We’ve waited with bated breath but it’s finally here – the direct marketing industry is getting its first code of practice.
The change comes after the Information Commissioner’s Office (ICO) publication of a draft of the new direct marketing code of practice, which gives the industry a legal rulebook to follow rather than just offering guidance.
The code aims to consolidate all the ICO’s previous guidance around GDPR, the Privacy and Electronics Regulation (PECR) and cookies.
Whilst industry bodies such as the Data & Marketing Association have issued guidance, as a marketing community, we’ve never had a legal framework.
If brands and marketers don’t follow this, they will find it difficult to show they are complying with the GDPR, which means they could be on the sharp end of an eye-watering fine.
Here at Edit, we’ve spent some time digesting the code, and below are some of the key takeouts.
The scope of direct marketing
Little new to be discovered here: the scope of direct marketing continues to be defined in common sense terms.
New details and guidance on accountability and planning of marketing campaigns
Data protection by design continues to be a prominent concept here, with steadfast emphasis on the need for a data protection impact assessment for data matching.
There is useful clarification around when legitimate interests and consent are appropriate. The ICO position seems to be that it’s difficult to demonstrate legitimate interest when creating personality profiles from large amount of combined data.
Lead generation and collecting contact details
Many companies have overlooked a point made clear here: the GDPR requirement to inform individuals that their personal data is being processed within one month of receiving the data from another source.
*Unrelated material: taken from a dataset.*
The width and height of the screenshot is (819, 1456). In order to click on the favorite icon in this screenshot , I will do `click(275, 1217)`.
The draft indicates reliance on “disproportionate effort” to do so within the timeframe.
Profiling and data enrichment
There are no surprises when it comes to data cleansing, matching and enrichment, but there is a useful checklist of due diligence questions to consider when engaging third party suppliers.
Sending direct marketing messages
Interestingly, this section implies that the use of Direct Mail may move towards full consent rather than having to rely on legitimate interest.
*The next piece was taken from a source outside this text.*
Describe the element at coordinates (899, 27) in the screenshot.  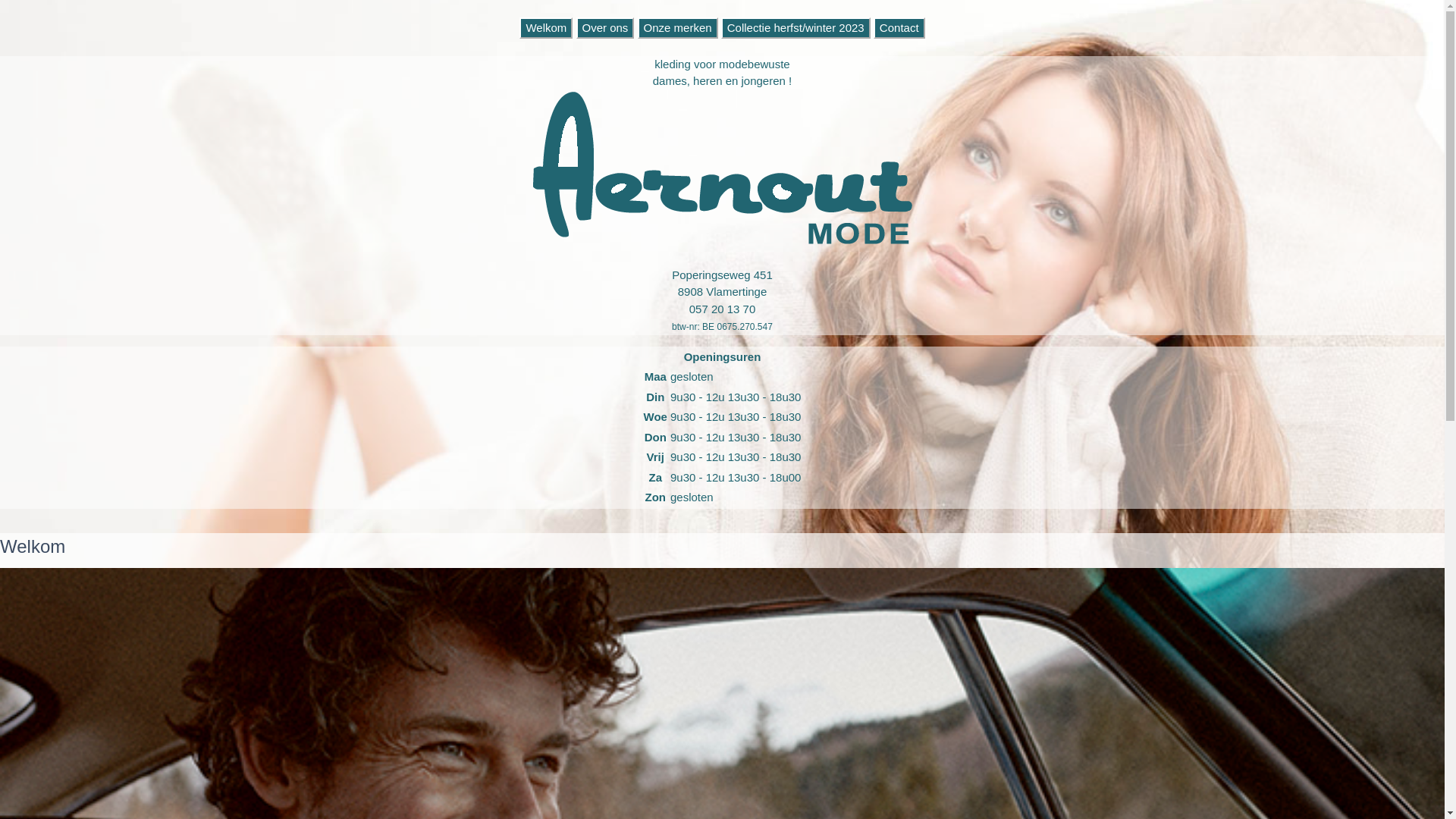
I see `'Contact'` at that location.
Other than that, there’s no further clarification on “negotiations for a sale of a product or service” in the context of soft opt-ins for email marketing, which would have been useful.
Online advertising and new technologies
Lookalike targeting comes under unexpected scrutiny here, stating that consumers are unlikely to expect it; therefore, consent is required, along with the process being drawn to the attention of individuals outside of standard privacy policies. This is at odds with other content in the draft which makes clear that such forms of marketing are outside its remit.
Selling or sharing data
The code makes clear that a reliance on legitimate interest to disc lose or sell data is only relevant in certain circumstances. Detailed guidance is also given on how to comply transparency and consent requirements if you’re a data broker.
Data subject rights
The messaging is consistent regarding informing data subjects via privacy notice, of their right to object to direct marketing. Guidance is given as to how a user may exercise that right.
Additionally, when relying upon consent to process personal data for direct marketing purposes, it’s reiterated that when an individual withdraws consent you cannot swap from consent to another basis.
There are clearly some areas that may come as a surprise if you haven’t previously read the former iterations. Lookalike audiences in social now require consent, as does showing an ad on social networks. In app advertising is now also consent driven. There are still several outstanding issues in areas such as cookies and digital advertising that the code does not solve, although the ICO has issued some separate thoughts on these areas.
The draft is open for consultation is open until 4 March 2020.